First, it is the accuracy of the autonav that is one the primary technical challenges to making it in the 80's - we've had inertial guidance since the 50's, the question is always how accurate it needs to be and for how long (between updates from a reference). If we downgrade the accuracy, we can make this in the 80's no problem... and the team will be lost within a day. The team has a few things going for it, like the fact that INS work better on ground vehicles than either air or water (since there is less slippage), but it also has to remain accurate for much, much longer between references than the average INS.

About those references... there will not be GPS. The US military works extensively on how to operate in a GPS-denied environment because any major war is going to see someone icing the constellations. There will not be any radio signals, Morrow or otherwise, during the period when most of the field teams start up. In particular, the Recon teams have to be able to operate for months without support, and that includes radio location services that would expose Morrow facilities. Want to guess what the error, relative and absolute, would be after a few months in a 1980's ground INS operating without GPS or other reference signals?

Yes, there are things you can do to accommodate these issues, but they are problematic - stopping every so often, revisiting reference points, these are all operational constraints that may be difficult to manage in many circumstances. And rebuilding the map is even trickier, you need to be able to register everything together, accommodate the errors, and then (eventually) reconcile your new map with anyone else's. Today, that kind of registration can take hours, even days, and that is for relatively small maps with the aid of powerful computers and staff for whom that is their job. Doing it on the fly in an MPV? Cumbersome, to say the least.

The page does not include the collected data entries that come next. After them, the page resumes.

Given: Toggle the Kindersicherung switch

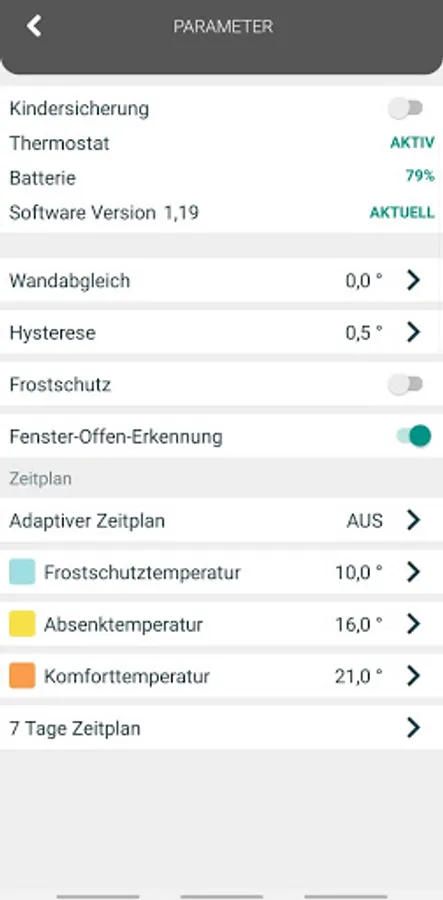Looking at the screenshot, I should click(406, 108).
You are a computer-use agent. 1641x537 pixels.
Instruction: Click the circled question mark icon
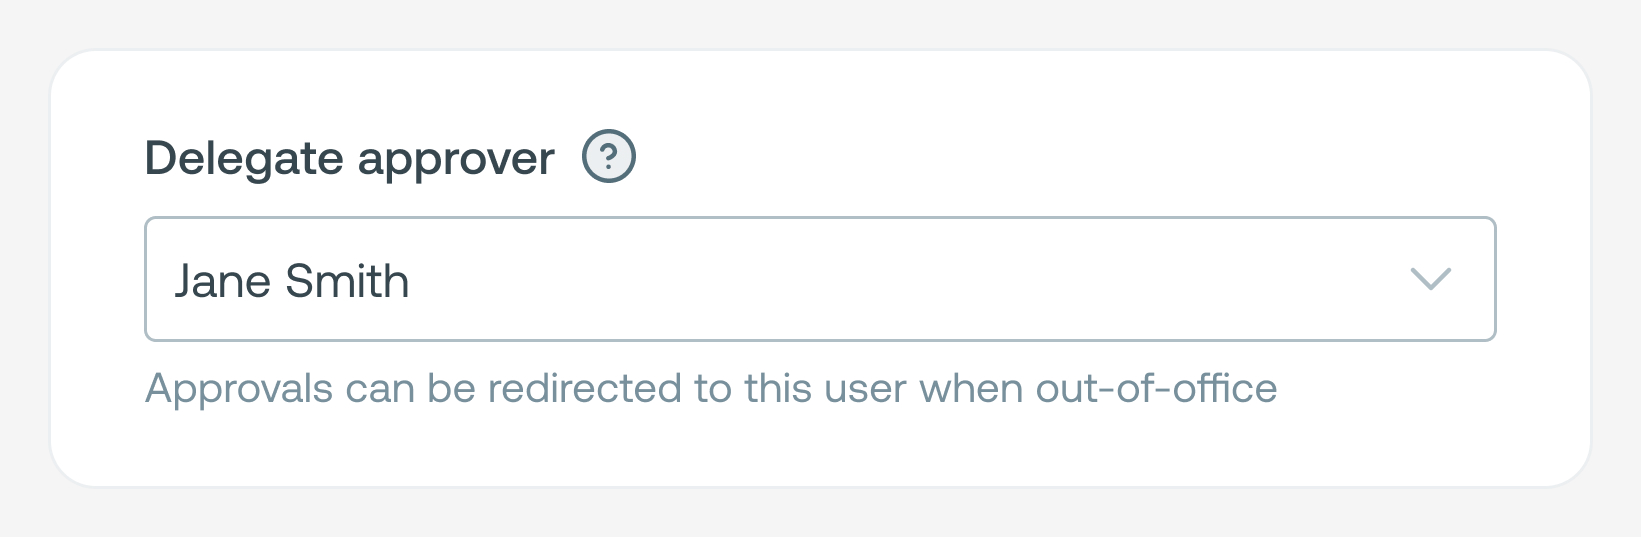point(609,158)
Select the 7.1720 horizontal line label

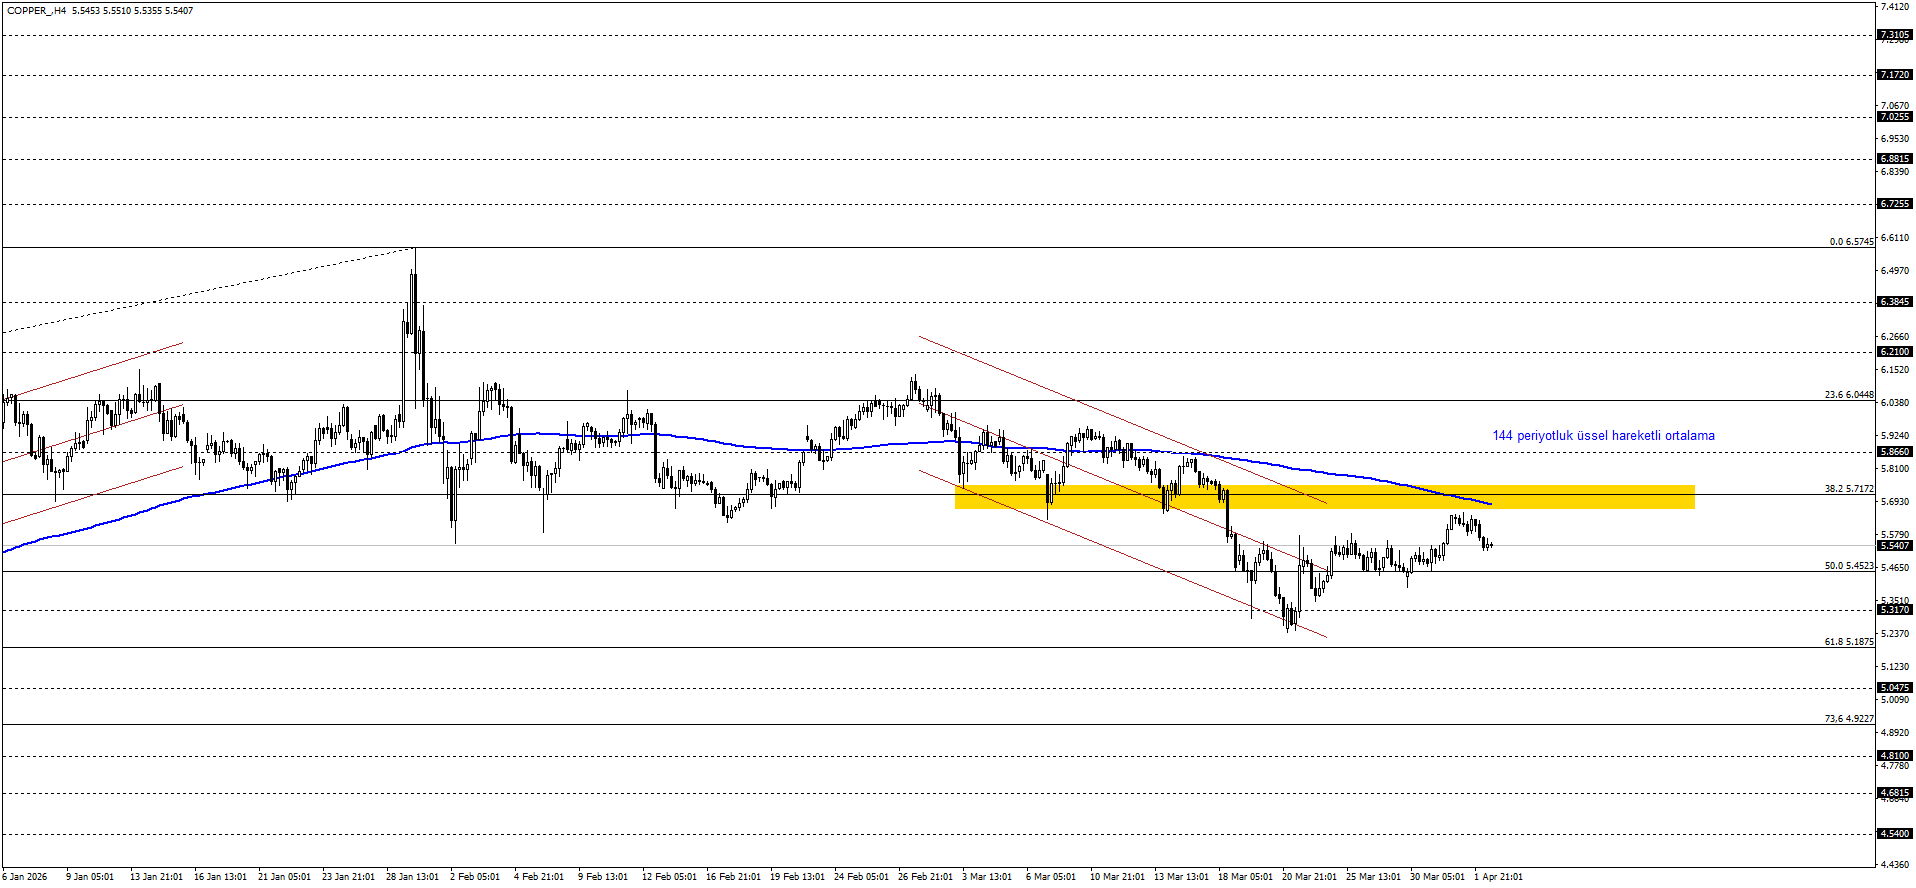click(x=1894, y=75)
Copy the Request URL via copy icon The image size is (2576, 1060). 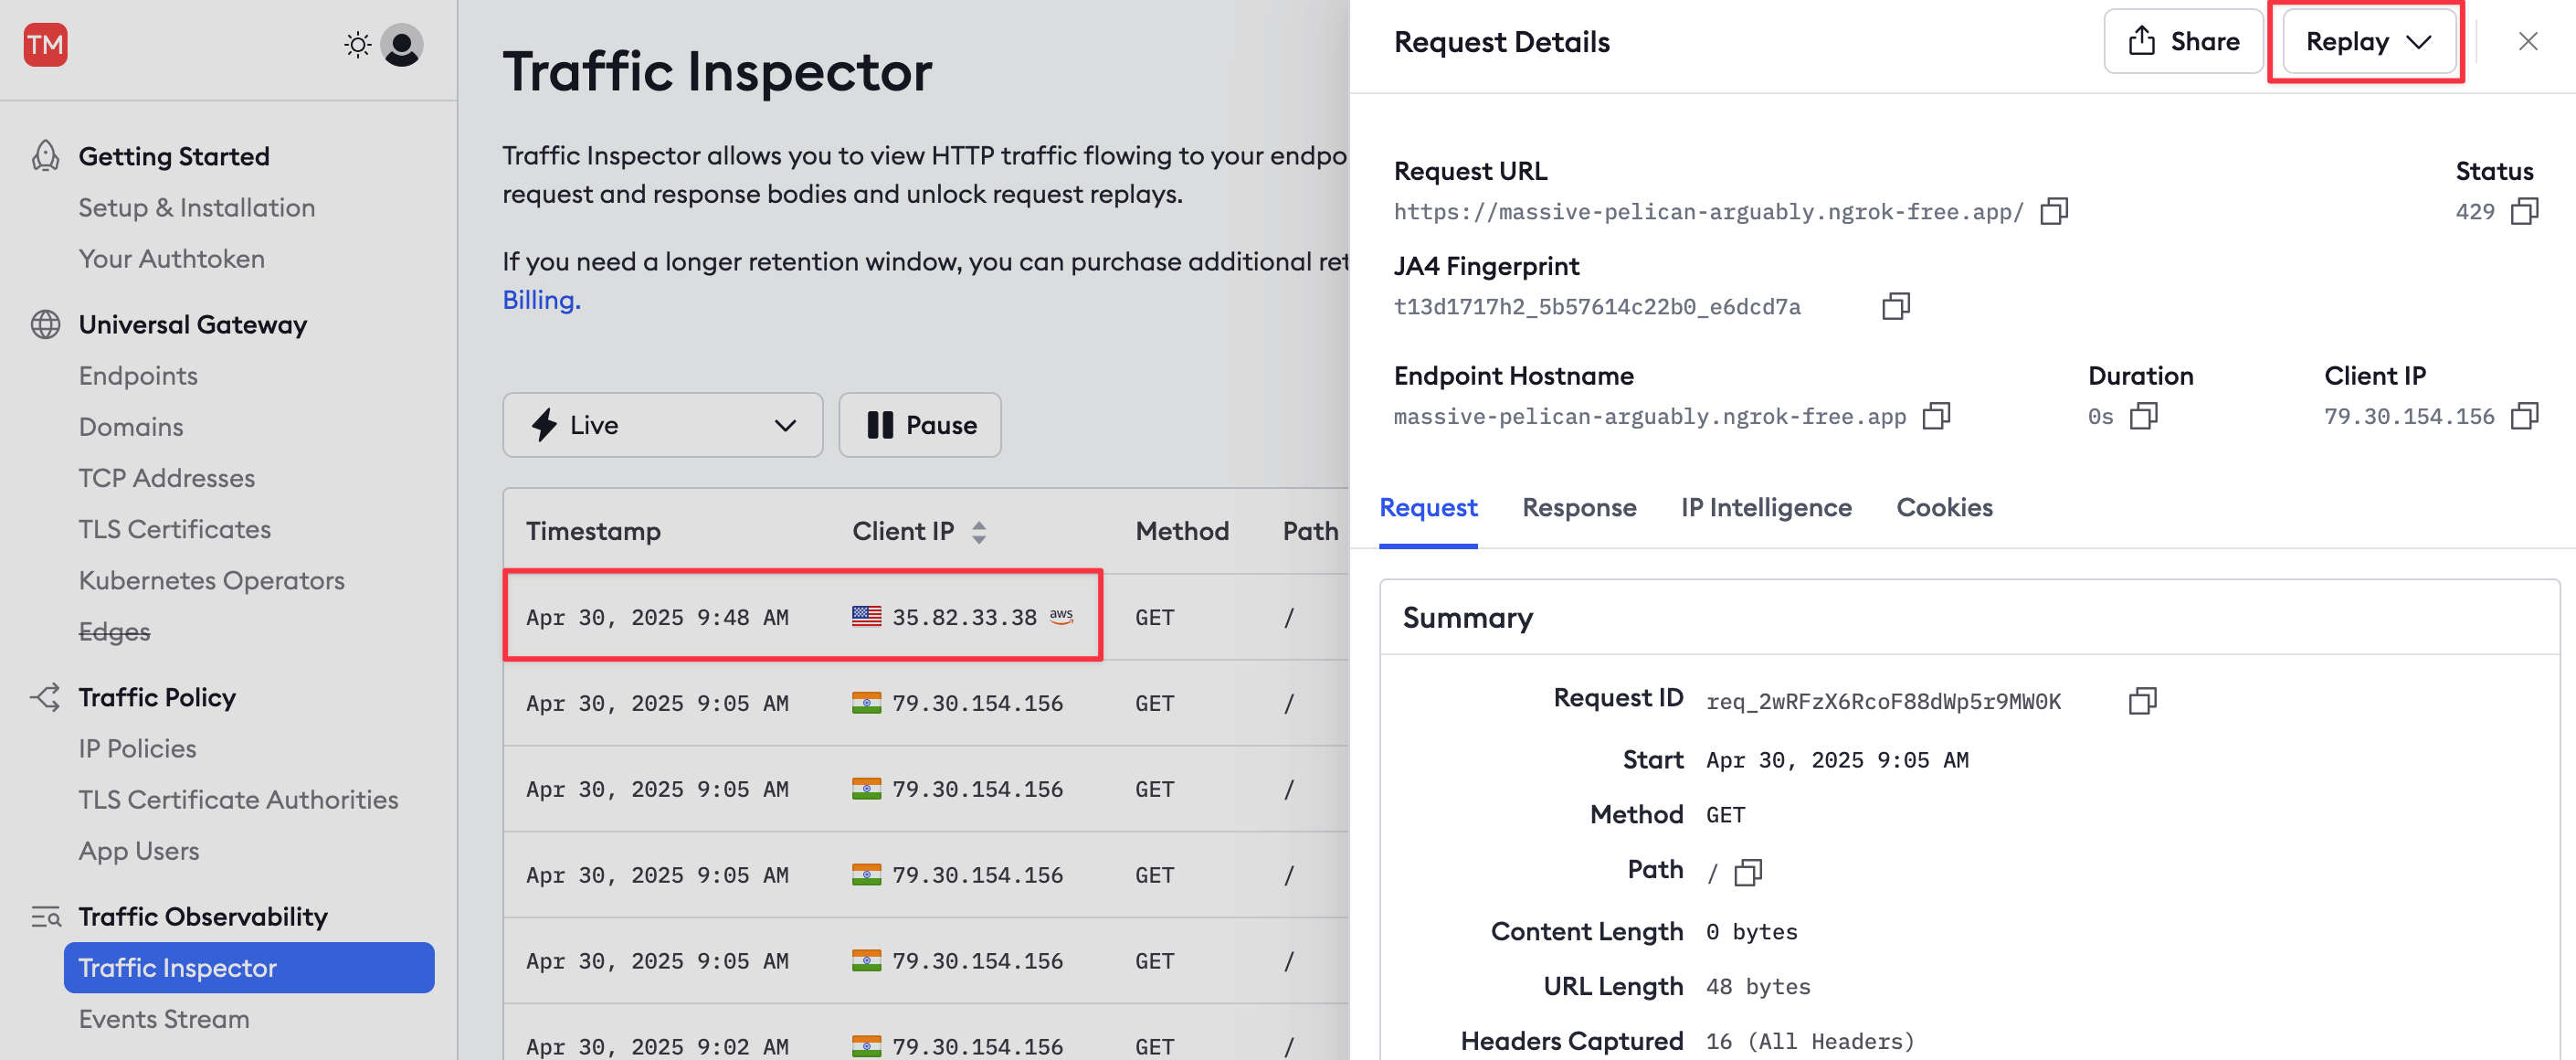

Second, there is more than just the INS in the autonav. There is also a computer containing a complete and detailed electronic map of the United States, cryptological gear, a milspec UI, and no doubt a few other interesting things I am not thinking about at the moment.

I am not an INS expert, but I work with the experts because INS is integral to the products I design. I would love to have something like the autonav now and I can't get it. So I'm having trouble believing that a strictly 1980's manufacturing line could spit one out using 1980's core technology based on some idea that it could be done. You couldn't make the iPhone in the 80's, you couldn't make the Model T in the civil war, and you couldn't make full steel plate armor in the bronze era just by going back in time with a plan for the item in question. They are all require improvements in underlying technologies and manufacturing tools. Technique and an interesting idea is not enough.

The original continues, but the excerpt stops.